• [Work instructions]
Could you swap every "green" in the lines below for "blue" and give the lines back with nothing else changed?

• [Supplied information]

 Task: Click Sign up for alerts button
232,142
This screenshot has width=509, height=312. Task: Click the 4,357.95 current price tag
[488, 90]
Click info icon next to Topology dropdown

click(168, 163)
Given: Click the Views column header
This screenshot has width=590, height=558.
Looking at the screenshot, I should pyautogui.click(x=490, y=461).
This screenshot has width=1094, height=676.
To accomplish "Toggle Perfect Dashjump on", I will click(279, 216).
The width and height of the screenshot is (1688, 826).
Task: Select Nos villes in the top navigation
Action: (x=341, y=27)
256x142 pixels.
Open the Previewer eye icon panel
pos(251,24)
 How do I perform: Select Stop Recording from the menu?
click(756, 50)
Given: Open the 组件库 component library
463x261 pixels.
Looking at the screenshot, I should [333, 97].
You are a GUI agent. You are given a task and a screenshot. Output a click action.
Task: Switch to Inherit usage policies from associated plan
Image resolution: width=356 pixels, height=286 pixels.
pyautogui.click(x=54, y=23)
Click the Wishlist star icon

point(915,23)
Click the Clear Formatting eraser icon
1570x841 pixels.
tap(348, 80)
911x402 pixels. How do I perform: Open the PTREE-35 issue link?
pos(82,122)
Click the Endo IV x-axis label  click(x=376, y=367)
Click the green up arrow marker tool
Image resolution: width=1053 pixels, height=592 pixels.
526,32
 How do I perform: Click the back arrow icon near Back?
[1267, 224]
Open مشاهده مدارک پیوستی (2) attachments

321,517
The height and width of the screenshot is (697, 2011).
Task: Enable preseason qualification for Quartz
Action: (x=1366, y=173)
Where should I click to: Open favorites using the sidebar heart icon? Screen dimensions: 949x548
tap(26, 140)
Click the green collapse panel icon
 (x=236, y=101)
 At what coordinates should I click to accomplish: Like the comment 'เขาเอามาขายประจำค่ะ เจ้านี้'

• [Solution to this problem]
 Task: Click Sign up for alerts button
232,142
This screenshot has width=509, height=312. Task: Click the 4,357.95 current price tag
[488, 90]
Click info icon next to Topology dropdown

click(168, 163)
Given: Click the Views column header
This screenshot has width=590, height=558.
Looking at the screenshot, I should pyautogui.click(x=490, y=461).
This screenshot has width=1094, height=676.
To accomplish "Toggle Perfect Dashjump on", I will click(279, 216).
The width and height of the screenshot is (1688, 826).
Task: Select Nos villes in the top navigation
Action: (x=341, y=27)
256x142 pixels.
Open the Previewer eye icon panel
pos(251,24)
 How do I perform: Select Stop Recording from the menu?
click(756, 50)
Given: Open the 组件库 component library
463x261 pixels.
Looking at the screenshot, I should [333, 97].
You are a GUI agent. You are given a task and a screenshot. Output a click action.
Task: Switch to Inherit usage policies from associated plan
Image resolution: width=356 pixels, height=286 pixels.
pyautogui.click(x=54, y=23)
Click the Wishlist star icon

point(915,23)
Click the Clear Formatting eraser icon
1570x841 pixels.
tap(348, 80)
911x402 pixels. How do I perform: Open the PTREE-35 issue link?
pos(82,122)
Click the Endo IV x-axis label  click(x=376, y=367)
Click the blue up arrow marker tool
Image resolution: width=1053 pixels, height=592 pixels.
526,32
 How do I perform: Click the back arrow icon near Back?
[1267, 224]
Open مشاهده مدارک پیوستی (2) attachments

321,517
The height and width of the screenshot is (697, 2011).
Task: Enable preseason qualification for Quartz
Action: (x=1366, y=173)
Where should I click to: Open favorites using the sidebar heart icon? Screen dimensions: 949x548
tap(26, 140)
Click the blue collapse panel icon
 (x=236, y=101)
 At what coordinates should I click to accomplish: Like the comment 'เขาเอามาขายประจำค่ะ เจ้านี้'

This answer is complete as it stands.